Beware the Mathematician

Christopher Laing

11-Minute Read

In a previous post, we discussed Keybase, a clever company that is solving a lot of the classic problems that users have had with PGP: managing keys, verifying identities, trusting third parties, and user experience.

I also mentioned that Keybase insures iteself against an attack on its servers by writing the root of its Merkle tree into the blockchain. In this post, we’ll explore what this means, and go through the process of verifying this ourselves step-by-step.

Before we rush ahead to the verification, let’s take a moment to understand what a Merkle root is, and why Keybase is using them.

Suppose that we have some discrete blocks of data, and that we would like to be able to verify the integrity of these data. Concretely, let’s suppose that every time I do something on Keybase, such as verify myself on some social media account or revoke a device key, Keybase creates a JSON file which describes this activity, and stores this on its servers. Another user of Keybase can then go to Keybase’s servers and collect this JSON blob from them, in order to verify my public activity. To be even more precise, the data that the other user really wants is my signature chain; a cryptographically signed chain that records my activity.

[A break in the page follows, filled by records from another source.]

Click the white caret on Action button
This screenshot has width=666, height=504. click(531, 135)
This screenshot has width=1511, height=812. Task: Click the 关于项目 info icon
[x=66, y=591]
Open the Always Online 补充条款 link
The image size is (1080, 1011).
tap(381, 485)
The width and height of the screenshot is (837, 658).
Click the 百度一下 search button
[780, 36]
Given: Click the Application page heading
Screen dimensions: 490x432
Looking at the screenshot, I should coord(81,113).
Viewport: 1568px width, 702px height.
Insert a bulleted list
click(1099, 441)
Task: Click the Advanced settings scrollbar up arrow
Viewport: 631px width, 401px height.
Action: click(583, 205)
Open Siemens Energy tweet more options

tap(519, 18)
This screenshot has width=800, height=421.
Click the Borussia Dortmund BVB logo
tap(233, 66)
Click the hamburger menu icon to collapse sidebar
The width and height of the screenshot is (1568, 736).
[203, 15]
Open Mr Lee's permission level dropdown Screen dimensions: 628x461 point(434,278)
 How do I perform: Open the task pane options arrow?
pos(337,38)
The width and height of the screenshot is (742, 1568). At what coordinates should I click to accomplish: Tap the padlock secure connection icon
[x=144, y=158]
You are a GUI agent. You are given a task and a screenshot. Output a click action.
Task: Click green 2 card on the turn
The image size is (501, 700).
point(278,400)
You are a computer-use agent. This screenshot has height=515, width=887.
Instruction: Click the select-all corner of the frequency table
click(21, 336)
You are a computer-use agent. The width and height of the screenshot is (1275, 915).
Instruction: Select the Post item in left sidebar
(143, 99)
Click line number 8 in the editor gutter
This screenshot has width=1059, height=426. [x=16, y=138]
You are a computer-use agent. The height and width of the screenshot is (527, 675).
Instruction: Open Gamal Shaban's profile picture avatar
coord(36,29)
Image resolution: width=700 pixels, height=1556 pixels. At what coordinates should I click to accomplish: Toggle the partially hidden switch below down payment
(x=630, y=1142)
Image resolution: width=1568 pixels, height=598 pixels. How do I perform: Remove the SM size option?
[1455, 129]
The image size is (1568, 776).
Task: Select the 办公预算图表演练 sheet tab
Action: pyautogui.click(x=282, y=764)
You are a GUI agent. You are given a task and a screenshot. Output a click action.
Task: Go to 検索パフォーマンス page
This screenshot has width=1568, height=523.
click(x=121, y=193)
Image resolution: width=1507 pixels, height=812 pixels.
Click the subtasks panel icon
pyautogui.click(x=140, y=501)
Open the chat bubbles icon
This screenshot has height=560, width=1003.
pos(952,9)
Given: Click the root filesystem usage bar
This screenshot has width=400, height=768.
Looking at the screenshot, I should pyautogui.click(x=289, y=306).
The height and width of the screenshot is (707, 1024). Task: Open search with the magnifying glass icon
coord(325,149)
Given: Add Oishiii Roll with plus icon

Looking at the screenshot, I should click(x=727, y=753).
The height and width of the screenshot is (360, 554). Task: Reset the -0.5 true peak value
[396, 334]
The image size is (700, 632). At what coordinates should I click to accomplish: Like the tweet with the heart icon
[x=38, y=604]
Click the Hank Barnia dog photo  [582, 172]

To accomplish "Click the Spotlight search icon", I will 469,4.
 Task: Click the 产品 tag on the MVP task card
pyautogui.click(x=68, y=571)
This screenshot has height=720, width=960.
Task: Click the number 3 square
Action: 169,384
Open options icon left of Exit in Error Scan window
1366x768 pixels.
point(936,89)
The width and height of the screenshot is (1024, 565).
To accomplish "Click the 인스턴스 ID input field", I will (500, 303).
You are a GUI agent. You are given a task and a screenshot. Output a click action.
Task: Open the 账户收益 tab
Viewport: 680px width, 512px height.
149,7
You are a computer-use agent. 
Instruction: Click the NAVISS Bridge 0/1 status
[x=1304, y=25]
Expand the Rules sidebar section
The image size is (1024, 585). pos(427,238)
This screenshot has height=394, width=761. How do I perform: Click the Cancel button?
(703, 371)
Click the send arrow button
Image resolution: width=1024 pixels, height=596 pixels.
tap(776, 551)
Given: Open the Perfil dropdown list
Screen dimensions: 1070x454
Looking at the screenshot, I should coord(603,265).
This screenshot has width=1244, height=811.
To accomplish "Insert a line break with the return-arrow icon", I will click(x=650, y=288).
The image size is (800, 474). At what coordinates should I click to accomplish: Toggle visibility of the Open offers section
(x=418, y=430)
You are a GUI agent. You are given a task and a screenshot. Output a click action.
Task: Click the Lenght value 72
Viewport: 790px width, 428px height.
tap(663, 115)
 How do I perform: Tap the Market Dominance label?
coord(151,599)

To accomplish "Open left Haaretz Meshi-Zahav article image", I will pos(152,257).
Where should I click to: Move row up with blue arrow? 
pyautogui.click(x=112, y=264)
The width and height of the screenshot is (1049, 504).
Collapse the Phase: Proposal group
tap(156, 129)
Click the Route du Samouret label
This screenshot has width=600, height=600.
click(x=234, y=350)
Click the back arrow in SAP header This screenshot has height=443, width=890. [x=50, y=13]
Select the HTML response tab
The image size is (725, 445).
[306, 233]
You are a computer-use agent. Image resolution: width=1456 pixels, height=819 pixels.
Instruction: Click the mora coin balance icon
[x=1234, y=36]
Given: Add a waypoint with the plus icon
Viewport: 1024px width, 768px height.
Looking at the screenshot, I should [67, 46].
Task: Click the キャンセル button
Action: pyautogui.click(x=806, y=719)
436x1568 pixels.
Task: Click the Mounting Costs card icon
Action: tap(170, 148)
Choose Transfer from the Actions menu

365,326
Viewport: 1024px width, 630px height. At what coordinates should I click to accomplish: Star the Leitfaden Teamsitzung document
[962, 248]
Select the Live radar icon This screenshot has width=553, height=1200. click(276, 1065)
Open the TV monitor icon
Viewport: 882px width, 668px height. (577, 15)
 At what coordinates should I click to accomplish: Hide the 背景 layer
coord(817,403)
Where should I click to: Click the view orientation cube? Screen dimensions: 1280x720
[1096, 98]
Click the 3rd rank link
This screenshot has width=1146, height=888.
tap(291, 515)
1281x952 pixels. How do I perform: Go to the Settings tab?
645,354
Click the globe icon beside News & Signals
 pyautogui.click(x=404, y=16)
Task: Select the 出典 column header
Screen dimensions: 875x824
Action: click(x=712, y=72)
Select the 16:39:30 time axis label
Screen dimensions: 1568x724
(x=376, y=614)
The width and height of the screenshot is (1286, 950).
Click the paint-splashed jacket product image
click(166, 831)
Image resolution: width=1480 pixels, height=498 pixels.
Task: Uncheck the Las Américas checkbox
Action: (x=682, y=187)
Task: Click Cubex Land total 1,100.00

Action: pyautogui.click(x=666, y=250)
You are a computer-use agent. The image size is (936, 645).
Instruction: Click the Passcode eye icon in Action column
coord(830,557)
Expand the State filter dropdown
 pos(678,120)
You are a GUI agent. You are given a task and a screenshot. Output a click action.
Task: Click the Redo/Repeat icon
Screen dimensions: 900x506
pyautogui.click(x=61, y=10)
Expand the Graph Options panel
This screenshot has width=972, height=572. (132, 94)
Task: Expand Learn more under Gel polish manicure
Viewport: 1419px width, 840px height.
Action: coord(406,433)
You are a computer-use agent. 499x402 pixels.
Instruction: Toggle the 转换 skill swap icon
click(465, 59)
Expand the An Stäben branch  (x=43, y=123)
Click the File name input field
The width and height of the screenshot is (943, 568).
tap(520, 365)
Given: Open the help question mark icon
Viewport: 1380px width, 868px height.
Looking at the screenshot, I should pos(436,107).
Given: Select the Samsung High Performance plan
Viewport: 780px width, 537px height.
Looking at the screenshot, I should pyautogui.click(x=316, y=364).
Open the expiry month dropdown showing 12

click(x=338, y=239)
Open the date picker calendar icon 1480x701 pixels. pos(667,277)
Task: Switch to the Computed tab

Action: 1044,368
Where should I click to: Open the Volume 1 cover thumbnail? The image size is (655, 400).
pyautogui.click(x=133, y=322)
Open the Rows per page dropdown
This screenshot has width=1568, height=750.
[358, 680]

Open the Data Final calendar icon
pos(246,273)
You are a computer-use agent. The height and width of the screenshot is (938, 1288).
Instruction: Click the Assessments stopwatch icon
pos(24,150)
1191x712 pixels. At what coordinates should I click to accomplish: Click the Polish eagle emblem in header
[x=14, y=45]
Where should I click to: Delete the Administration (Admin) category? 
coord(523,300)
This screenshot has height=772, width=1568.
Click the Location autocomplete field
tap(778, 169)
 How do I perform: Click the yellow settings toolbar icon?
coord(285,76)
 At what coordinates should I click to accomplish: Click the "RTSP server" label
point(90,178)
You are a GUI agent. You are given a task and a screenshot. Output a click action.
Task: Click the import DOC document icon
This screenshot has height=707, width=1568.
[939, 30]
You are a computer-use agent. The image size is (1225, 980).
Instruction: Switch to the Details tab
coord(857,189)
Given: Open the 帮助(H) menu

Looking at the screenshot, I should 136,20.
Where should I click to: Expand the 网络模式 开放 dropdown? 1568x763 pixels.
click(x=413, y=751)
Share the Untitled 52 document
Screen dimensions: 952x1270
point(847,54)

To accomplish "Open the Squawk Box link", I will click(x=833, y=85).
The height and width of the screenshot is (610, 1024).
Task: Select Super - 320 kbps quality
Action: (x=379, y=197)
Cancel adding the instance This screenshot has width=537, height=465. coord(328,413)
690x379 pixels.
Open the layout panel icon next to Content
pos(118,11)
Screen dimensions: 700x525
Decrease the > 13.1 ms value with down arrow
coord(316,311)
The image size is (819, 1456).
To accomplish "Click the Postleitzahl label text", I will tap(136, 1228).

However, there’s a problem. Servers are notoriously hackable, and if someone were to compromise Keybase’s server, I could be downloading a JSON file that is telling me any old lies. Now, a compromised server’s ability to lie is dramatically restricted by the fact that any user can verify the signature chain themselves, checking external social media sites for the claimed proofs. However, a compromised server would be able to show different versions of the server state to different users.

This is where the Merkle tree enters the equation. A Merkle tree takes each of the pieces of data we would like to verify, the “leaves” of the tree, and hashes them. Several of these hashes are then collected together according to a defined algorithm, and the concatenation of them is then itself hashed. These concatenations are then also grouped and hashed, and so on. This heirarchical grouping forms a tree, with each concatenated hash forming a node of the tree. Eventually, we end up with one final, concatenated hash. This hash is the root of the tree. Once in possession of the root hash and the algorithm used to group and concatenate the hashes, we can verify the state of every single leaf node at the point in time that they were hashed, giving us a picture of a consistent server state. All that is needed now is for us to be able to trust the root hash of the Merkle tree, which is achieved by signing the root hash with a private key.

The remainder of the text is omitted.